=== Data records ===
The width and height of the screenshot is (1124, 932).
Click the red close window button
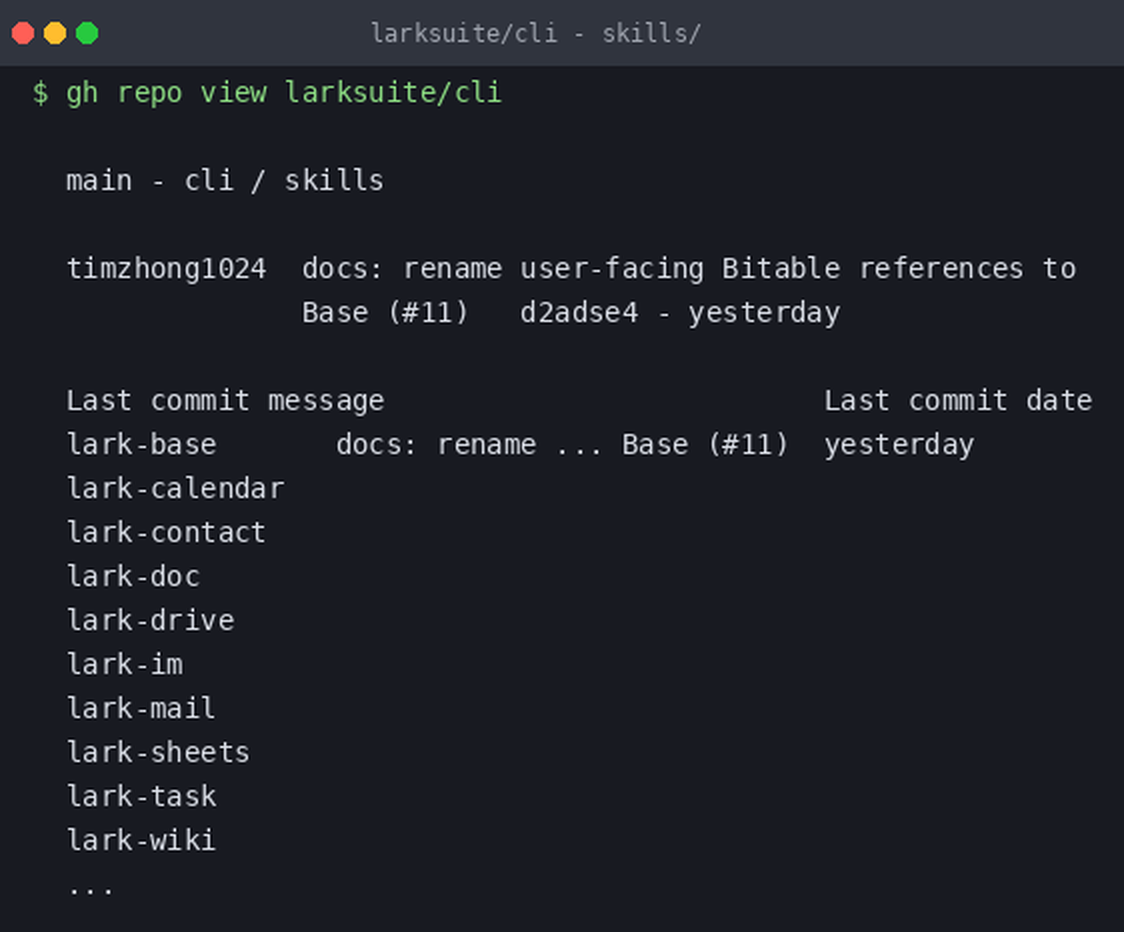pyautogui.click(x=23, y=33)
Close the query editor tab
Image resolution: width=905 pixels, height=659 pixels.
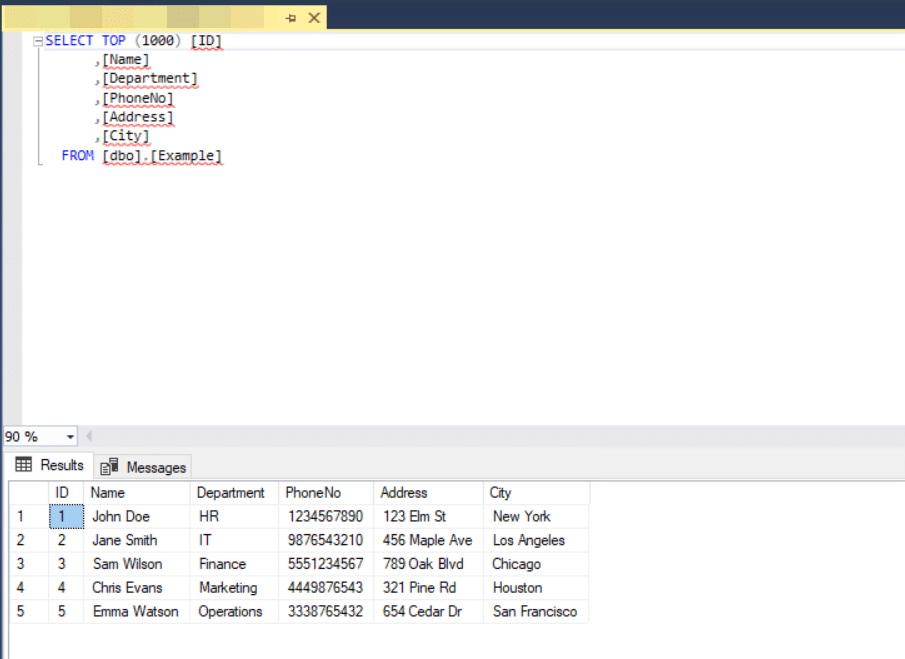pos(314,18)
===
All that belongs in the answer is the lines from the line with "Image resolution: width=905" through the closing line of the entries, inclusive, transcribed exactly and free of pictures.

Image resolution: width=905 pixels, height=659 pixels.
pos(314,18)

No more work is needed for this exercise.